TEXT SHOWN -
The artist must agree to be displaced, to abandon his prerogatives and his certainties. “We do not impose an already completed script. We create it according to the participants, their potential and their world. And inevitably, such a stance completely throws into turmoil our practice and scripting”, states Caroline Selig, co-director of the ‘Artonik’ Company, who began a project for a participative production (… Et ainsi de suite…) with people having no artistic background. The ‘Anitya’ Company, directed by Christophe Cagnolari, also attached to their ensemble (actors, dancers and musicians) genuine amateurs for a moment of artistic creation in real time: soundpainting (3). “Improvisation reaches to the very heart of live art which must find its precision within what is fragile and ephemeral”, states Christophe Cagnolari. In the context of the ‘Sirènes et midi net’ proposed by Lieux publics, Anitya took over the famous square ‘Place de l’Opéra’ in the city of Marseilles, and gave a public rendering, using eighty citizeninterpreters, of their version of the French national anthem the ‘Marseillaise’.Using a quite different approach, Olivier Grossetête also initiates collaborative projects. In the context of workshops open to the general public, he produces monumental structures out of cardboard. These creations take the form of arches, bridges, façades, towers or shelters, imposing architectural elements rendered nomadic and ephemeral in order to better stimulate a drive for freedom. This collective experience, over and above its public, convivial and federative nature, is seeking to invent ways of repossessing the world by encouraging participants to become the architects of their environment. It goes without saying that all these mechanisms require a lot of flexibility, energy, availability and time, unlike the dominant system of production which celebrates profit, competition and individualism.


Olivier Grossetête - The Fleeting City, Marseille 2013 © Vincent Lucas

 

This participative artistic gesture inspires another approach to the economic question. Very specifically, the amateurs are volunteers, and therefore not remunerated. For Olivier Grossetête, the deal is crystal clear: “They contribute work time and as for me, I offer them poetry, possibilities, an artistic experience…”. Here, the use of recycled materials and the principle of collective construction enable the creation of major artistic works within limited budgets. However, “production management can be very tiring, the preparation and support time can be much greater than with professionals” warns Caroline Selig. “The financial factor is never the first consideration” insists Christophe Cagnolari: “the shared experience creates far greater human enrichment.” As such, the practice workshop becomes truly artistic, in other words an environment for “doing” that is both experimental and enjoyable. “Artistic reflection must be outworked if it is to have meaning” adds Olivier Grossetête. “We are not play-acting; we are really constructing artistic objects.”

Entries for locating described items -
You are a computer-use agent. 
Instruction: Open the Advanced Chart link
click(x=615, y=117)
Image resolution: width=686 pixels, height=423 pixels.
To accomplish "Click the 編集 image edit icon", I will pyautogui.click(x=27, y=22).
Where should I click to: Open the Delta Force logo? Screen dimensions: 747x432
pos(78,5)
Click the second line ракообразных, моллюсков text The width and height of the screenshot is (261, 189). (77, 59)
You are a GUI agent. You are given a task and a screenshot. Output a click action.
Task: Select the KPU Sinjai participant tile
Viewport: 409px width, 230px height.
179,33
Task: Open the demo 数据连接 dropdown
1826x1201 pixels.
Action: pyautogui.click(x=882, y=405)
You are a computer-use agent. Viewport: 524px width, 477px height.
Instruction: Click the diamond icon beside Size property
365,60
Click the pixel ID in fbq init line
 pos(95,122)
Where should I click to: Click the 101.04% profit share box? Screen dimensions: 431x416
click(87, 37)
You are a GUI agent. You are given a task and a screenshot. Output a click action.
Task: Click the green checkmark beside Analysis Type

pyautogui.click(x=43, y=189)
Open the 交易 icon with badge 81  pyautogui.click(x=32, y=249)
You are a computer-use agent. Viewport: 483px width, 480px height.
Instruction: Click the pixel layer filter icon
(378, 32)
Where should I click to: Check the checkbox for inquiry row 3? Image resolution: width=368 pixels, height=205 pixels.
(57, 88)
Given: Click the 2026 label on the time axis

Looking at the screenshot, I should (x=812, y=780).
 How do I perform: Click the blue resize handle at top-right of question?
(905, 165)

TASK STATEMENT -
Please continue the passage on participative art projects with amateurs, picking up after its final sentence.

TASK ANSWER -
As for relationships with the public, there again there is benefit all round. “People feel immediately involved with the proposition”, explains Caroline Selig. “It becomes obvious that the performance has been designed to be relevant to everyone, that it hasn’t originated from a distant artistic sphere unrelated to our everyday preoccupations.” Methods of intimidation become unnecessary, and the advantage is clearly to be seen in this area, via a different approach to the socialization of the production by the sharing of responsibilities. This vision implies a major change to the administration, evaluation and production systems as well as to the diffusion of the art form.The ‘Fondation de France’ is indeed experiencing a more equitable sharing of roles with its “New Partners” program. This mechanism is based on the collaboration between three figures: the artist, the citizen-partner and a cultural mediator. The latter receives a request, chooses the most appropriate artist for the project and accompanies them through to the finished product. In this way it is completely removed from the private sphere and benefits the whole community. In Pont-Royal, a hamlet of the commune of Clamerey in Bourgogne, the involvement of artist Michel Verjux has contributed, by the installation of public lighting, to the redevelopment of a port along the Bourgogne canal and to its restoration as a staging post for water-based tourism. In Marseilles, Olivier Bedu has created ‘Banc de Sable’, an architectural work which helped give expression, in both an elegant but light-hearted fashion, to a process begun by local inhabitants and their children (accompanied by the Bureau of skills and aspirations) for the redevelopment of their neighborhood. 


There is no longer on one side the knowledgeable (the artist) and on the other side the ignorant (the spectator or the amateur), but human beings producing joint performances


There is no hesitation about inserting projects into the most commercial of contexts in order to highlight their absurdity. The Slovene Masa Cvetko, for example, takes great delight in sneaking into the public arena. Her association ProstoRož invites « experts » (architects, landscape artists, urban developers, designers or jurists), to rethink alternative urban planning. She imagines organizational structures that more closely match the needs of the inhabitants. More recently, Masa Cvetko joined with the Enora group (Ana Malalan, Nataša Mrkonjič, Manja Porle) to confront one of the emblems of our consumer society. This collective has created a Gift Shop, in which anyone can exchange their Christmas presents and thereby rethink their consumer and purchasing habits at that time of year. Each object will be displayed as a work of art, whose only inherent value lies in its capacity to crystallize a relational aesthetic experience.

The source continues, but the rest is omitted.